◆ **What needs to be done**: Write out, exactly as they appear, only the lines running from the line with "Given: Click the Amazon cart icon in preview" to the final line of the listing; include both.

◆ **Information given**:
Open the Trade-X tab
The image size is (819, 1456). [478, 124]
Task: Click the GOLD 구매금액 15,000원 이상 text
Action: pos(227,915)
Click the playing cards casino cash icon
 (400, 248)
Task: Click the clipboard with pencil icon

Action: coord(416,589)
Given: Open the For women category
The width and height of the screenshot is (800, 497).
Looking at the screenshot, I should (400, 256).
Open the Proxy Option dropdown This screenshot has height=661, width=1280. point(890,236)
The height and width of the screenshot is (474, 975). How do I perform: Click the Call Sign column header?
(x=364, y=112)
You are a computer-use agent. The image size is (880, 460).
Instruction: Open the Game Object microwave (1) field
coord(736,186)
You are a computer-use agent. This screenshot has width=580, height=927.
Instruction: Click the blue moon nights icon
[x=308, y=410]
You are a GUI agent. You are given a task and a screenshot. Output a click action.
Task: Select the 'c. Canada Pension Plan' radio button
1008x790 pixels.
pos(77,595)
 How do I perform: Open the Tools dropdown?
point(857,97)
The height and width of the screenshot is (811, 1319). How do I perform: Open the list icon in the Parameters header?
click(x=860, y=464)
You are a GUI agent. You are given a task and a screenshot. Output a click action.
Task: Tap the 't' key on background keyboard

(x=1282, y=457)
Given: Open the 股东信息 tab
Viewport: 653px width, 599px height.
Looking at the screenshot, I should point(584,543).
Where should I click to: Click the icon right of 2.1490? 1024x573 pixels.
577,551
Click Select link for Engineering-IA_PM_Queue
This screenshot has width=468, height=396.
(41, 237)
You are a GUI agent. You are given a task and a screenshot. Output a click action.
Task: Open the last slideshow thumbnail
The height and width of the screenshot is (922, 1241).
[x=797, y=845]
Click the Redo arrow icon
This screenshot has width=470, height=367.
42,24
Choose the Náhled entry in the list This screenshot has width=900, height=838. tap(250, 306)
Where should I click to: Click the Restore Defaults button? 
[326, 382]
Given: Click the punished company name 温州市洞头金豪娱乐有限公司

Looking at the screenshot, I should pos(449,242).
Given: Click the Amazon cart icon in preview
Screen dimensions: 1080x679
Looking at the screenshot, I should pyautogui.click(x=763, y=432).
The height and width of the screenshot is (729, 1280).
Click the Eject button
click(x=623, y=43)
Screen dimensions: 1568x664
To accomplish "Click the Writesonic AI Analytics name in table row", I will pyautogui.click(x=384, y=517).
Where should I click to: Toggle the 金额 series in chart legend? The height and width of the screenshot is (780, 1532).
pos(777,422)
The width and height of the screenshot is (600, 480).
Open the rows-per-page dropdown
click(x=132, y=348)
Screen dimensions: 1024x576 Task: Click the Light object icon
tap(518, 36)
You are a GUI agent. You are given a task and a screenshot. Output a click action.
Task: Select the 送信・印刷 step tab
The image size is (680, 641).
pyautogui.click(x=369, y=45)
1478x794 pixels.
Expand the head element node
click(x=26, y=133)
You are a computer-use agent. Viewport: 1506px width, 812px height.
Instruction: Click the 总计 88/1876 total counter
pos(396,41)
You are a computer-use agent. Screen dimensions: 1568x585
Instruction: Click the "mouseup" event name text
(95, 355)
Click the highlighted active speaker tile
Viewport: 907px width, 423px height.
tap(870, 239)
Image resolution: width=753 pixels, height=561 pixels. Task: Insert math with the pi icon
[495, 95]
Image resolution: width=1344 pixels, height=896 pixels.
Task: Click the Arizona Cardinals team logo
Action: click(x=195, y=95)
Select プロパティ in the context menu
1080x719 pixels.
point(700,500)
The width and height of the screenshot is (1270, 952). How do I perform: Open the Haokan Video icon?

◆ **Exercise output**:
Given: Click the Amazon cart icon in preview
Screen dimensions: 1080x679
Looking at the screenshot, I should pyautogui.click(x=763, y=432).
The height and width of the screenshot is (729, 1280).
Click the Eject button
click(x=623, y=43)
Screen dimensions: 1568x664
To accomplish "Click the Writesonic AI Analytics name in table row", I will pyautogui.click(x=384, y=517).
Where should I click to: Toggle the 金额 series in chart legend? The height and width of the screenshot is (780, 1532).
pos(777,422)
The width and height of the screenshot is (600, 480).
Open the rows-per-page dropdown
click(x=132, y=348)
Screen dimensions: 1024x576 Task: Click the Light object icon
tap(518, 36)
You are a GUI agent. You are given a task and a screenshot. Output a click action.
Task: Select the 送信・印刷 step tab
The image size is (680, 641).
pyautogui.click(x=369, y=45)
1478x794 pixels.
Expand the head element node
click(x=26, y=133)
You are a computer-use agent. Viewport: 1506px width, 812px height.
Instruction: Click the 总计 88/1876 total counter
pos(396,41)
You are a computer-use agent. Screen dimensions: 1568x585
Instruction: Click the "mouseup" event name text
(95, 355)
Click the highlighted active speaker tile
Viewport: 907px width, 423px height.
tap(870, 239)
Image resolution: width=753 pixels, height=561 pixels. Task: Insert math with the pi icon
[495, 95]
Image resolution: width=1344 pixels, height=896 pixels.
Task: Click the Arizona Cardinals team logo
Action: click(x=195, y=95)
Select プロパティ in the context menu
1080x719 pixels.
point(700,500)
The width and height of the screenshot is (1270, 952). How do I perform: Open the Haokan Video icon?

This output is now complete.